Small perturbations

A big subject

We describe how to do something that’s hard.

Our astronomer is engaged in working out how to explain perturbations without resorting to mathematics.  Why that is difficult may require some background.

Mathematics, including mathematical problems found or inspired by science, can be fairly easily divided into problems that can be solved exactly and those that cannot.  The former are the “easy” problems, and are almost exclusively what our tutor’s students see.  (They may disagree with the “easy” label.)  The latter are “hard” problems, and constitute the overwhelming majority of the universe.  In that sense, school mathematics is very deceptive.  It’s only with the occasional typo that students come up against, for instance, polynomials that cannot be factored, even though those vastly outnumber those that can be.

When mathematical scientists come upon a hard problem, one line of approach is to find an easy problem that is almost the same (in a very specific sense of “almost”) and solve that.  Then perturb it; that is, work out what a small dose of reality, a perturbation, would do to the solution.  The adjusted solution is not exact, but is closer to being right, and often is close enough for the purpose at hand.  Sometimes there’s a second iteration, or more.

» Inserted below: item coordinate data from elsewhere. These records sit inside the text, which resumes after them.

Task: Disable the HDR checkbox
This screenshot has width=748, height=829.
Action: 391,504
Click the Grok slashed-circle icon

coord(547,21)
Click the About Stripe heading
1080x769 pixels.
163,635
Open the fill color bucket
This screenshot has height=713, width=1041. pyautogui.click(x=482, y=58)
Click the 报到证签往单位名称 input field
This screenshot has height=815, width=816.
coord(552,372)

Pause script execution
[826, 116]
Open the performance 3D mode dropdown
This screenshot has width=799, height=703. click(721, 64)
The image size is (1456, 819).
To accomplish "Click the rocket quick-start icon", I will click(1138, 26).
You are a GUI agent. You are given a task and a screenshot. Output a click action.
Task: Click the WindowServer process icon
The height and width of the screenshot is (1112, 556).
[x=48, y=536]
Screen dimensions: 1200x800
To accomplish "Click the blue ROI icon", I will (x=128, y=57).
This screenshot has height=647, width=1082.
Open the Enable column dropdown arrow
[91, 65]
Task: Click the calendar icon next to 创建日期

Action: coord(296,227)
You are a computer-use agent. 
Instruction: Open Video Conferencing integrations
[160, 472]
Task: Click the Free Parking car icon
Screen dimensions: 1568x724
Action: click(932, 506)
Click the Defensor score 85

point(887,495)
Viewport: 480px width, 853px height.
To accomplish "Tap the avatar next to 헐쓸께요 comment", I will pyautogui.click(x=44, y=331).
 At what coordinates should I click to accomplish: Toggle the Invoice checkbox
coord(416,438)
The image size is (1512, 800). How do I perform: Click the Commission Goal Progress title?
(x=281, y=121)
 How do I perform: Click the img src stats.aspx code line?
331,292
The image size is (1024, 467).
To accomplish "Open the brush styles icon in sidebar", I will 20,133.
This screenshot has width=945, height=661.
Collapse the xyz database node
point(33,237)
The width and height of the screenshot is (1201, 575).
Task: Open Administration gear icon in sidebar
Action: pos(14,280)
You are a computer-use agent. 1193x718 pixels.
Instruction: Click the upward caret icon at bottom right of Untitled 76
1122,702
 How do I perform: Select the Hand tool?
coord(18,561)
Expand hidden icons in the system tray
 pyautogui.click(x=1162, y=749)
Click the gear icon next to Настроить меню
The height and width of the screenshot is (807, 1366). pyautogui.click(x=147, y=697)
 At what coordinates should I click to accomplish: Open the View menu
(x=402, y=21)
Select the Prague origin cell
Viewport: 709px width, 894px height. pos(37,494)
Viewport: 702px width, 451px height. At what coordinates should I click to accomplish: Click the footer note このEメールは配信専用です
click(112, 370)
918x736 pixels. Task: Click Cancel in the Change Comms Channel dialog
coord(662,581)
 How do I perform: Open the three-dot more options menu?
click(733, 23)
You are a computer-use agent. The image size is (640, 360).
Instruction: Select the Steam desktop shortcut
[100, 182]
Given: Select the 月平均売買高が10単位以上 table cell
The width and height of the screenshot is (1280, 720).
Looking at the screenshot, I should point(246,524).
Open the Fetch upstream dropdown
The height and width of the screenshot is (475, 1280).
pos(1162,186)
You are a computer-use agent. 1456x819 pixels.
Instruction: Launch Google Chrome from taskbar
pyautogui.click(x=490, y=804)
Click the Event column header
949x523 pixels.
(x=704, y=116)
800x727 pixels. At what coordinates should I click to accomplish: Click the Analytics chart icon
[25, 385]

The motion of the planets in the Solar System is a hard problem.  There are nine major masses (ignoring dwarf planets and smaller) all interacting under gravity, and it has been proven that there is no closed-form solution for as few as three masses.  However, almost all the mass in the System lies in the Sun.  So we start with the easy problem of two bodies (each planet, taken separately, and the Sun).  In that case, each planet follows an elliptical orbit whose size and shape can be worked out with good accuracy.  So do the other bodies in the Solar System, some of which we may be very interested in for various reasons.

Then we add in the effects of the other planets.  These are worked out for the original orbit (“first-order perturbations”) and are often expressed as familiar elliptical orbits whose parameters vary with time.  That is, the orientation and size of this fictitious orbit change at every moment.  However, they don’t change very much, and retaining the elliptical picture allows a reasonably tractable set of calculations.

The question our astronomer now faces is: what is the overall effect of the perturbations?  The answer is not simple.  The orbit of an asteroid may be changed drastically, sending it out of the Sun’s influence entirely or into the inner System, where it might cross Earth’s orbit.  On the other hand, there are asteroids kept in place by the periodic tugs of Jupiter and Saturn.  Astronomers in the nineteenth century thought that the stability of the main planets had been proved, but more complicated work with digital computers has cast doubt on that conclusion.

Our astronomer’s immediate task is to explain to science-fiction authors how to make their star-systems stable (or otherwise).  He has Sir John Herschel’s 1833 treatise on the subject, supposedly written for the general public.  However, the chapter in question runs to 60 small-type pages.  We’re not optimistic on the chances of a simple answer.